When I was a kid, I first wanted to be Superman. I wanted to deflect bullets, see through walls, fly, and melt things with my eyes. I mean, who wouldn't? I even remember eating Cheerios at breakfast for months because I saw Superman eating Cheerios on a commercial once. I don't even like Cheerios! But if he ate them, then dadgummit, I'm eating Cheerios!

Next I wanted to be Indiana Jones. I made a whip and tried my darnedest to find a fedora. I still wear a leather jacket from time to time, and wouldn't you know it, I even seriously considered becoming an archaeologist at one point in my life. Only now it's biblical archaeology. As a child, I didn't quite understand what his occupation was, but whatever it was, I wanted in on it.

My last great childhood fantasy was to become Luke Skywalker. I wanted to be deeper than anyone else and move things just by thinking (obviously I came in on Star Wars during Luke's later days--in his earlier days he was quite the whiny dweeb). I wanted to wear the cool outfit and weild a sword that glows and makes that cool "fshfshwoowoop!" sound. I wasn't old enough to dig Leia in that outfit in Return of the Jedi yet, but I wanted to be the guy that understood things going on around me better than anyone else; and to me, that was the coolest thing of all about the Jedi. I wanted to be one.

The kids that I teach have heroes, too. Only they're all criminals, like Tupac Shakur. They want to dress like thugs, wear grills like thugs, and sag their pants and curse out every authority figure just like their heroes do. They're doing a pretty good imitation of the gangsta. And I don't just mean the black kids, either. I mean the white ones, too.
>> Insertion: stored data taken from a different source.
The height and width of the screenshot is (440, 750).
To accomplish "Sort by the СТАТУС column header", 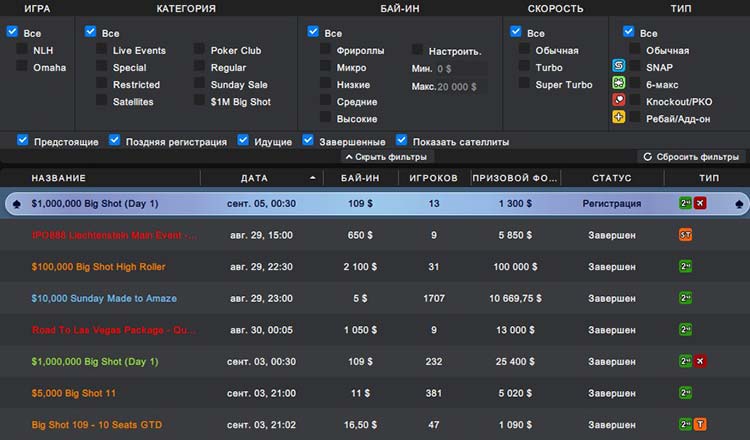I will tap(611, 178).
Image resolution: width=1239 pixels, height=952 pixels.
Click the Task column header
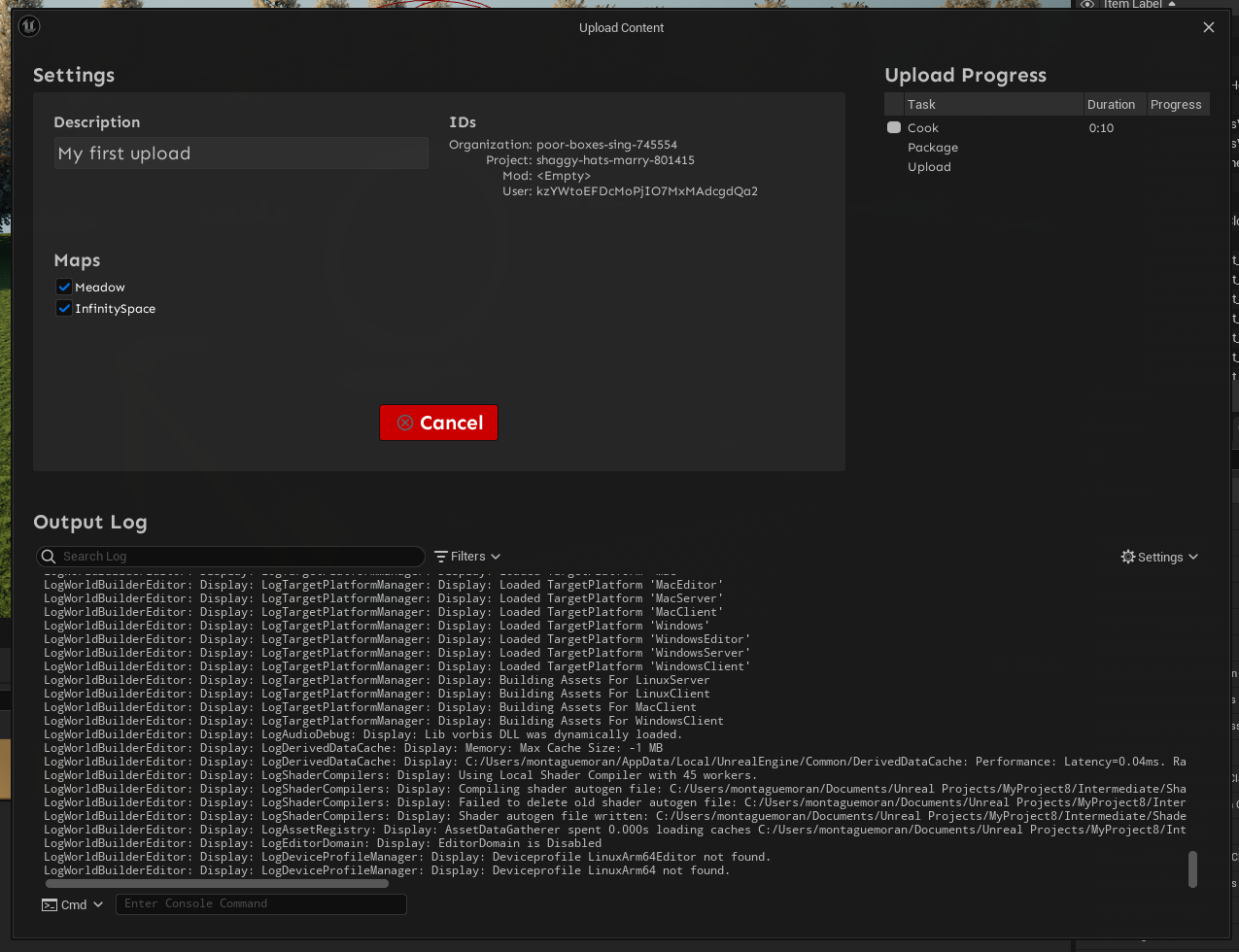click(991, 105)
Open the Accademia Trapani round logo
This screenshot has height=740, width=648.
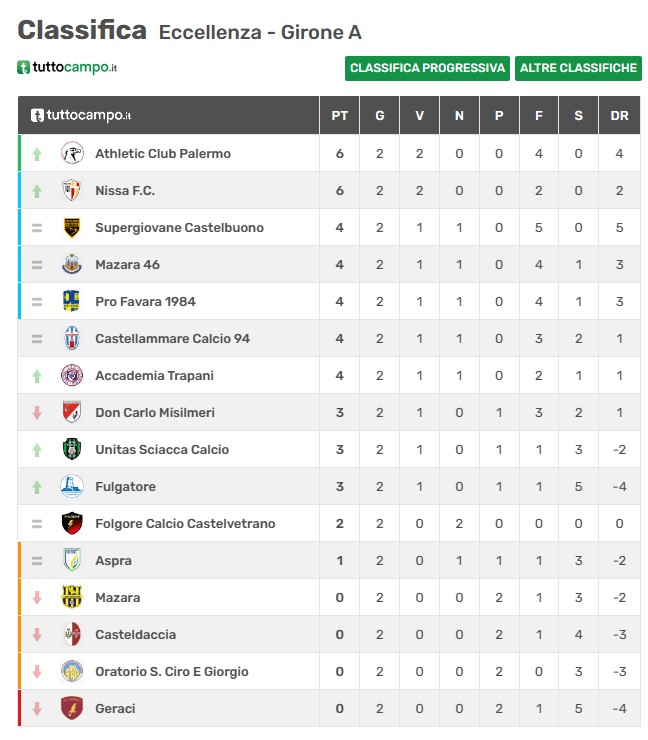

They all seem to be imitating guys with rap sheets a mile long. Their heroes end up in jail, and eventually get shot by their rivals. And these are the guys that so many of my students want to emulate. They'll defend them at the drop of a hat, too.

Where did Michael Jordan go? What happened to the days when these kids wanted to be like somebody that had his head on straight? When did they stop aspiring to be doctors, lawyers, presidents, and professional athletes? Those heroes all had something honorable and praiseworthy about them. The perpetual adolescents that have replaced them seem hellbent on doing just the opposite of everything that the generation before them tried to grasp.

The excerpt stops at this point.